------ Text shown

Of the Conduct of the Understanding is a text on clear and rational thought by John Locke, published in 1706, two years after the author's death, as part of Peter King's Posthumous Works of John Locke. It complements Locke's Some Thoughts Concerning Education, which explains how to educate children.

The text espouses the importance of rational self-examination and its virtues when combating mental illness. Moral purity and sanity were, according to Locke, inextricably linked to self-scrutiny and mental freedom.

------------
------ Records provided

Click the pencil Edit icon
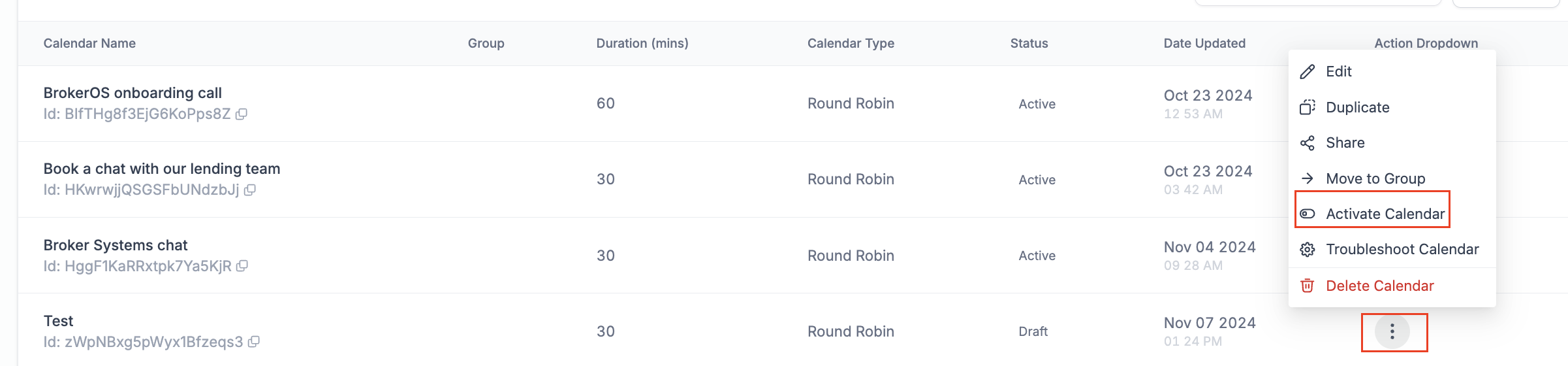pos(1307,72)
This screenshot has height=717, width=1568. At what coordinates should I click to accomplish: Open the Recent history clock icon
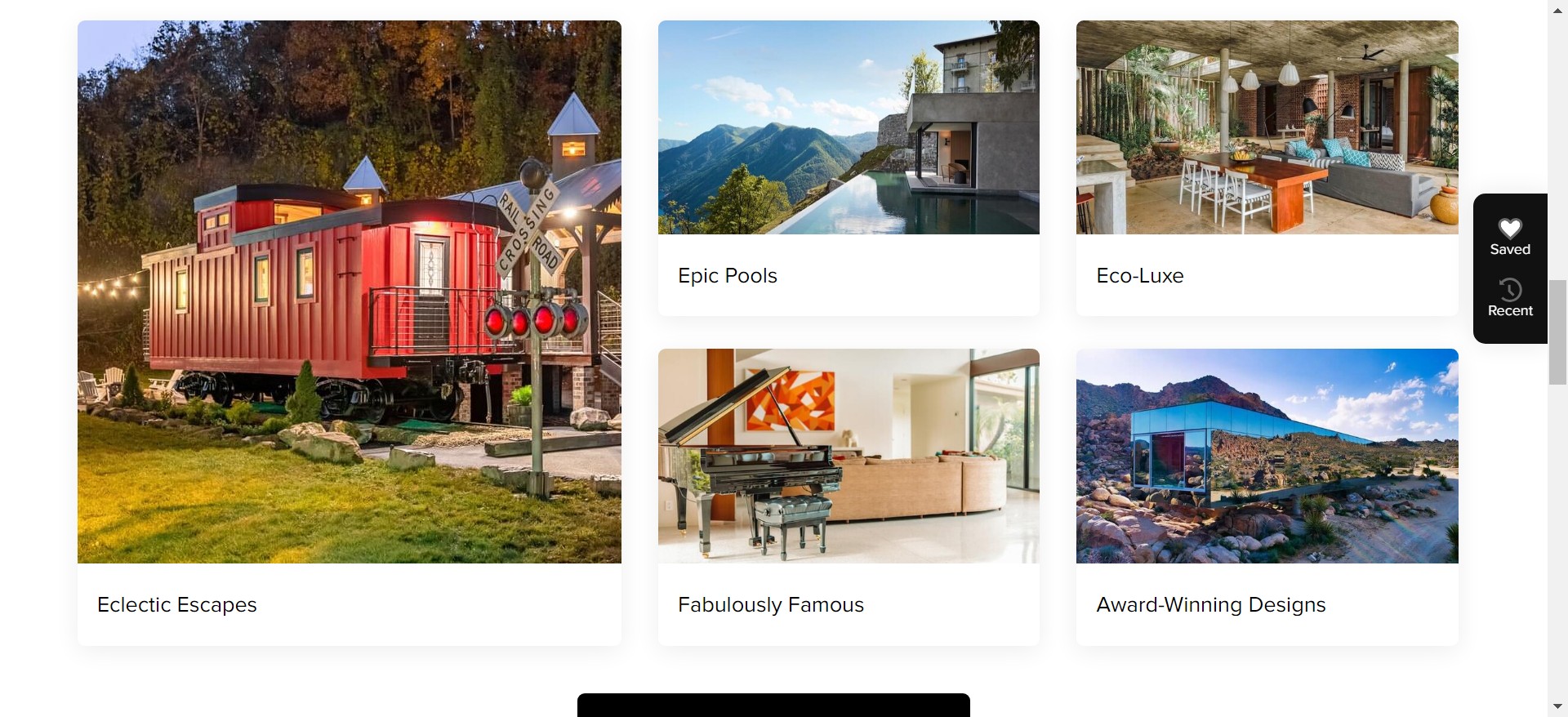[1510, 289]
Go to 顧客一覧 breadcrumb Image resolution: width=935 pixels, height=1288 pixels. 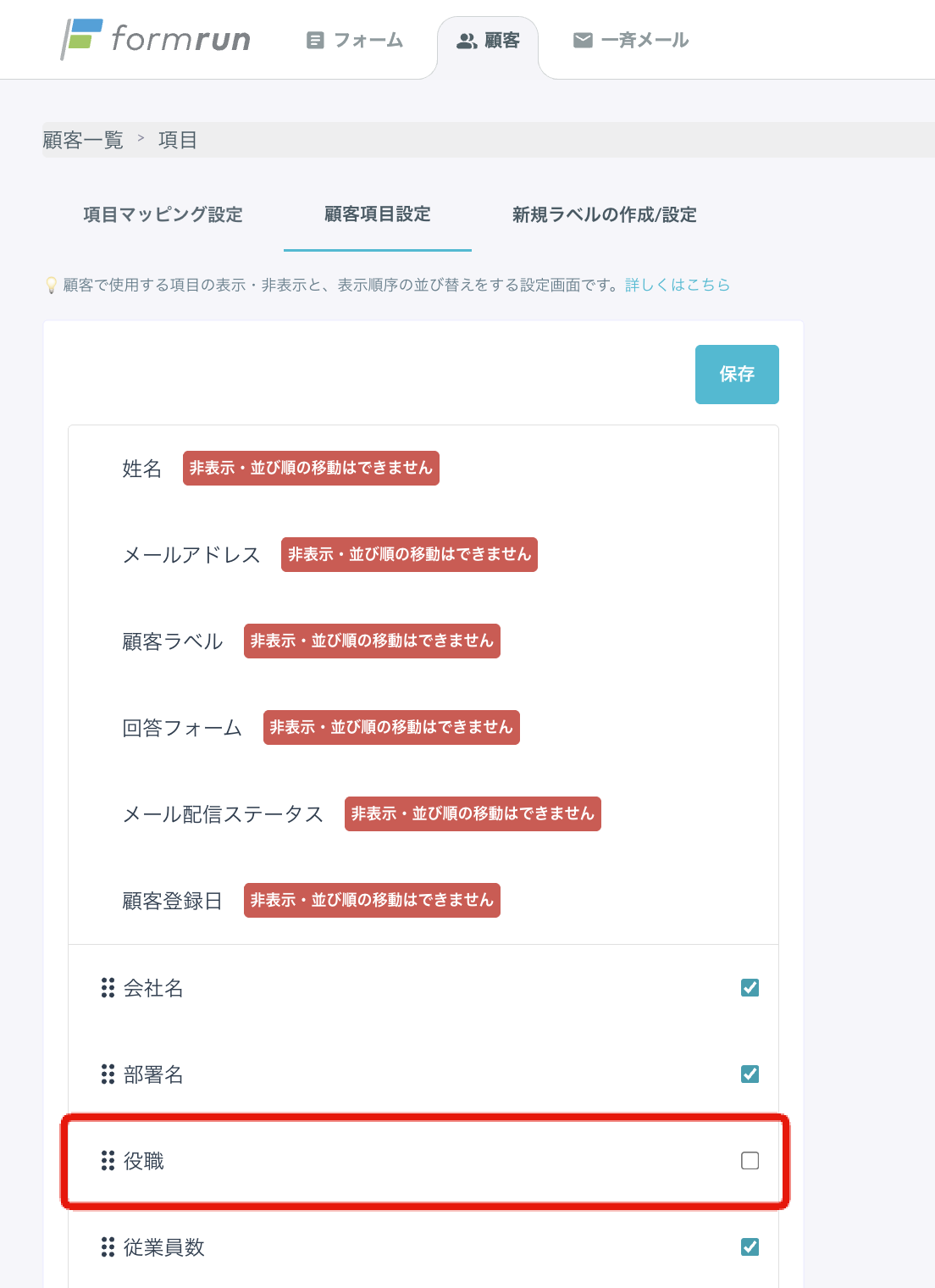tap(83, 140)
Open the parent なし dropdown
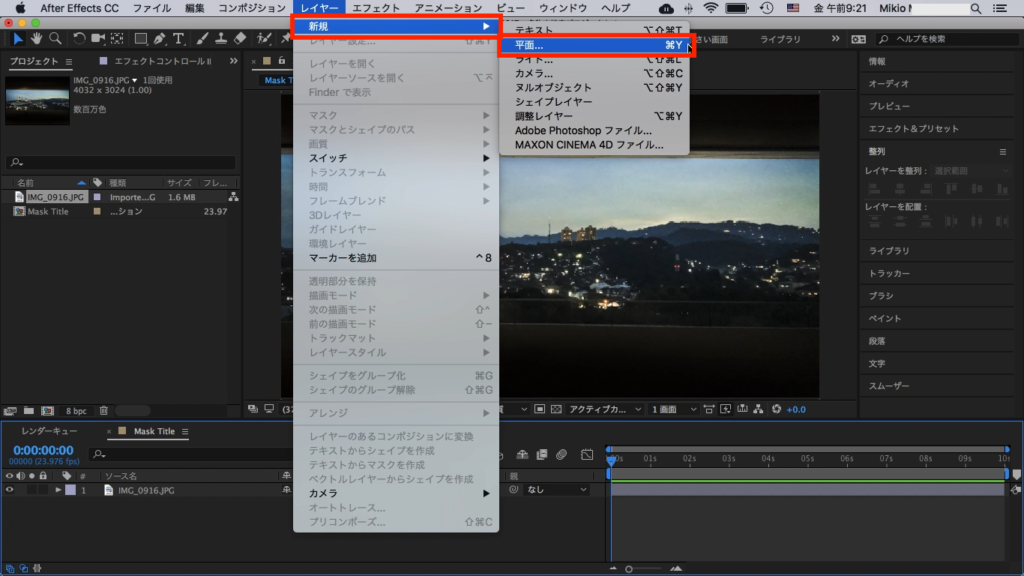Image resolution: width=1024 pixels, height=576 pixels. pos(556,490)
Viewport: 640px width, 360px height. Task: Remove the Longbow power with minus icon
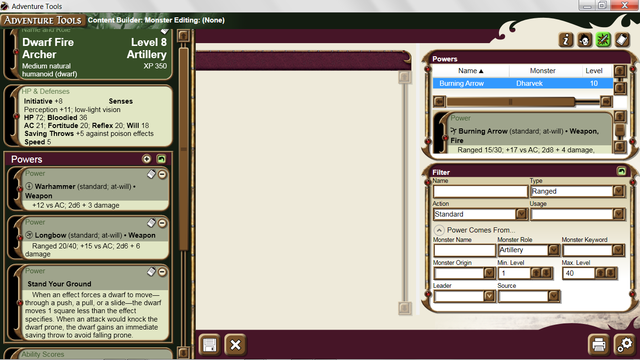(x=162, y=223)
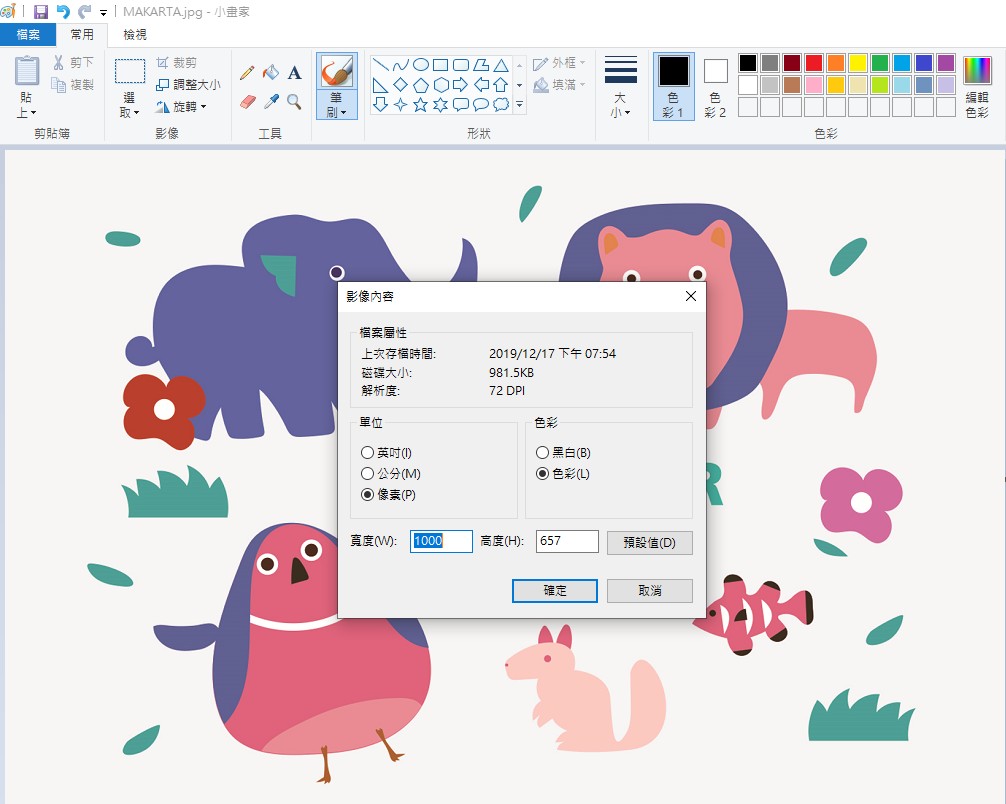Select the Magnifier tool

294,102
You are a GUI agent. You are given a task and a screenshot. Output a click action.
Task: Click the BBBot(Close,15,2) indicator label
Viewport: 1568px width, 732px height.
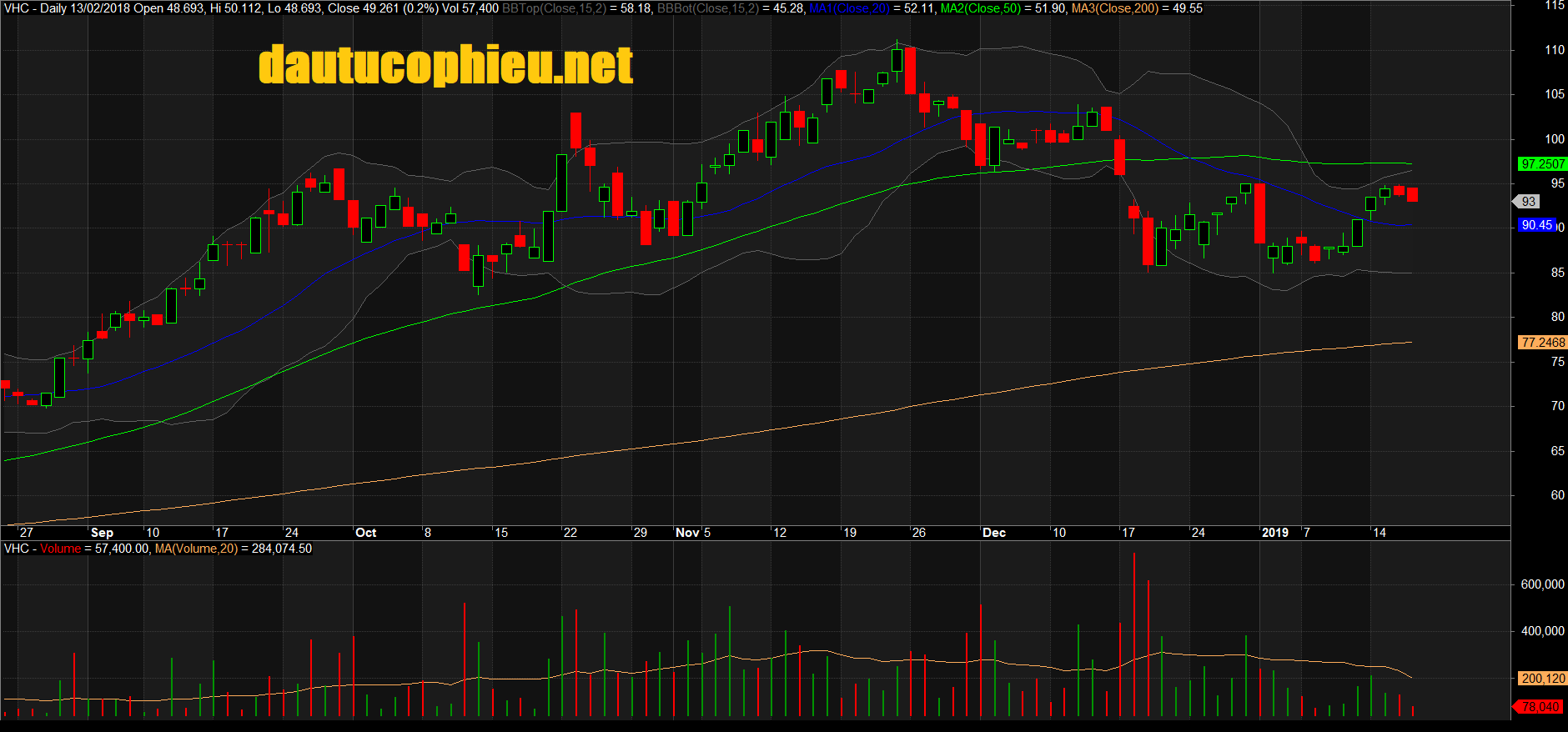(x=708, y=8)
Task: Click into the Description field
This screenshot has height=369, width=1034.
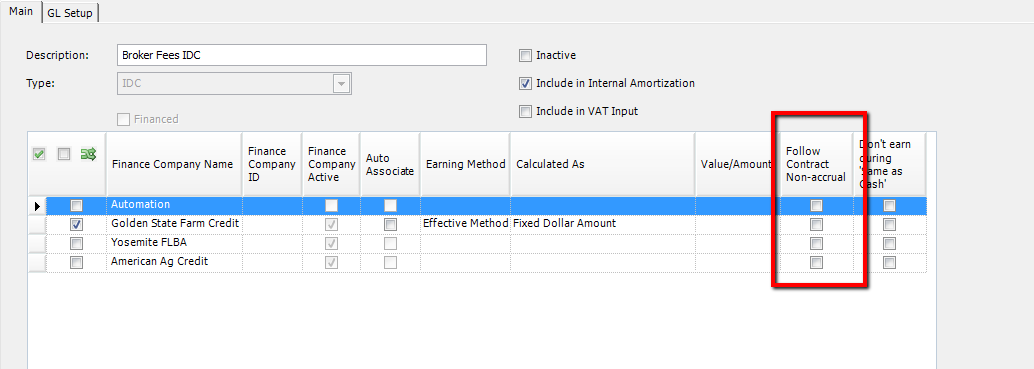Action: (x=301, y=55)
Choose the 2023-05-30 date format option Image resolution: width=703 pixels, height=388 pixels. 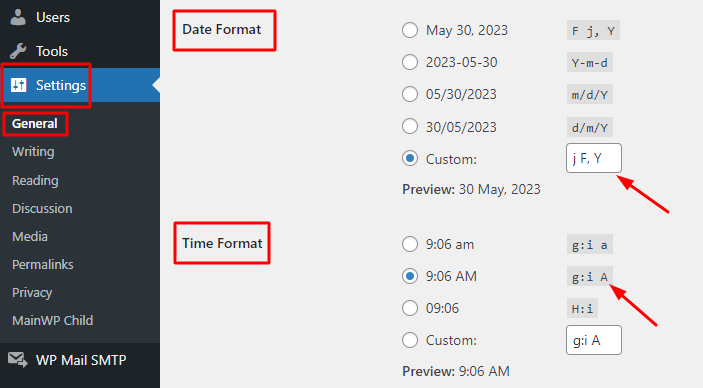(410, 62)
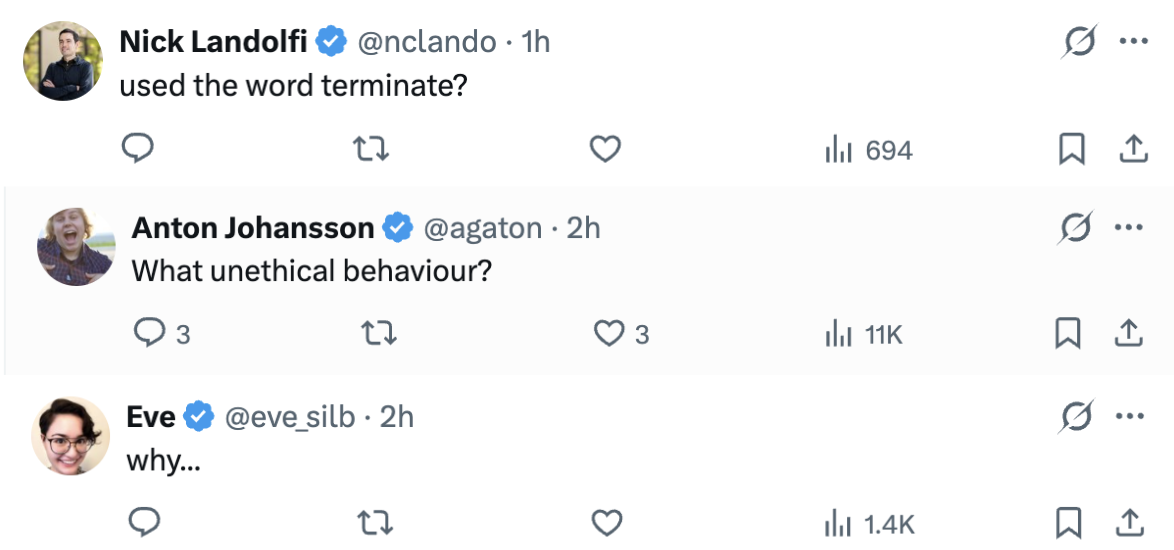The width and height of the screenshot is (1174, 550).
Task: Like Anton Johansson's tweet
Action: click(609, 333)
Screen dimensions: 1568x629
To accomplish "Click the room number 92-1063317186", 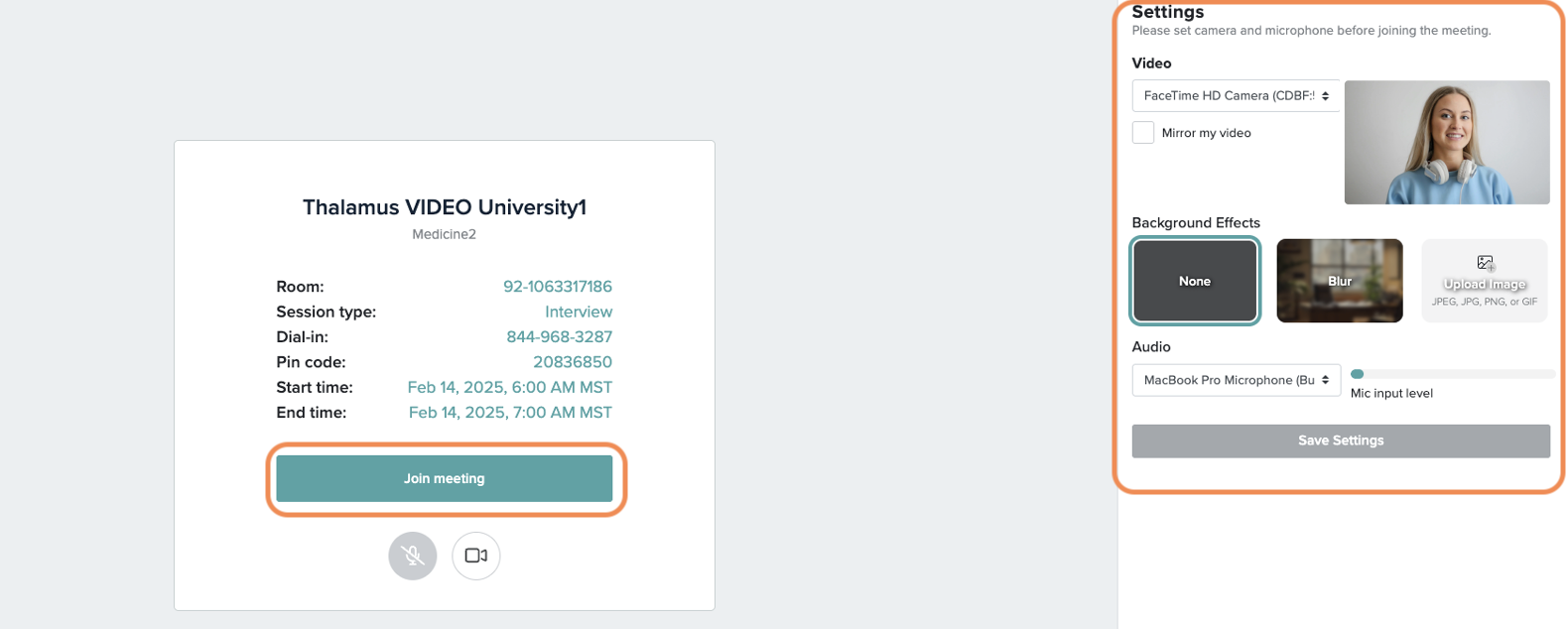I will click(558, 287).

------------

• **Instructions**:
(1) List every title of a written work that the passage on Of the Conduct of the Understanding names.
(2) Extend the passage on Of the Conduct of the Understanding by continuing it from its final sentence.
The lines are separate material with no connection to the passage above.

• **Answers to this exercise**:
(1) Of the Conduct of the Understanding; Posthumous Works of John Locke; Some Thoughts Concerning Education

(2)
In this tract, Locke also points out that "there are instances of very mean people, who have raised their minds to a great sense and understanding of religion," such as Huguenot "peasantry." In a 1731 sermon, delivered in New England and published the next year, George Berkeley countered that this Lockean observation had proven irrelevant to his examples of northeastern "peasant" communities, such as the Narragansett people, because they "do not at present amount to one thousand, including every age and sex. And these are nearly all servants or laborers to the English." Despite these comments, Redwood Library and Athenaeum shareholders in Rhode Island, and even an author of the bylaws, included Of the Conduct of the Understanding in their personal "Farm" libraries.

==See also==
- George Mason Memorial, Washington, D.C., includes Of the Conduct of the Understanding as an element of the statue of a seated Mason.